Return the data below word for word, keeping every line and its order unchanged.

● **Raw records**:
━━━━━━
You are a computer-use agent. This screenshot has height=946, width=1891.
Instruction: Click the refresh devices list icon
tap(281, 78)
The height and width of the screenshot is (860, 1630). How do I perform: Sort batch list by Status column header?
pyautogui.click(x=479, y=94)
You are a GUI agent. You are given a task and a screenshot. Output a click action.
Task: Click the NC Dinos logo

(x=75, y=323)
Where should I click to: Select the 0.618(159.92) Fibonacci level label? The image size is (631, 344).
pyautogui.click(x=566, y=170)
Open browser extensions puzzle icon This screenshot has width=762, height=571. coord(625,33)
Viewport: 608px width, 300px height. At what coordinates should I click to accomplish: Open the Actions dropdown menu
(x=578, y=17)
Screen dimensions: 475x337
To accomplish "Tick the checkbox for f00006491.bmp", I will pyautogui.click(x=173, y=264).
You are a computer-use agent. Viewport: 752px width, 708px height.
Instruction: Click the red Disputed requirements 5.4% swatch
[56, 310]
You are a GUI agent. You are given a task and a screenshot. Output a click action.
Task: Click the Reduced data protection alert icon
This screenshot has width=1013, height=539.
━━━━━━
● **Right answer**:
You are a computer-use agent. This screenshot has height=946, width=1891.
Instruction: Click the refresh devices list icon
tap(281, 78)
The height and width of the screenshot is (860, 1630). How do I perform: Sort batch list by Status column header?
pyautogui.click(x=479, y=94)
You are a GUI agent. You are given a task and a screenshot. Output a click action.
Task: Click the NC Dinos logo

(x=75, y=323)
Where should I click to: Select the 0.618(159.92) Fibonacci level label? The image size is (631, 344).
pyautogui.click(x=566, y=170)
Open browser extensions puzzle icon This screenshot has width=762, height=571. coord(625,33)
Viewport: 608px width, 300px height. At what coordinates should I click to accomplish: Open the Actions dropdown menu
(x=578, y=17)
Screen dimensions: 475x337
To accomplish "Tick the checkbox for f00006491.bmp", I will pyautogui.click(x=173, y=264).
You are a computer-use agent. Viewport: 752px width, 708px height.
Instruction: Click the red Disputed requirements 5.4% swatch
[56, 310]
You are a GUI agent. You are given a task and a screenshot. Output a click action.
Task: Click the Reduced data protection alert icon
This screenshot has width=1013, height=539.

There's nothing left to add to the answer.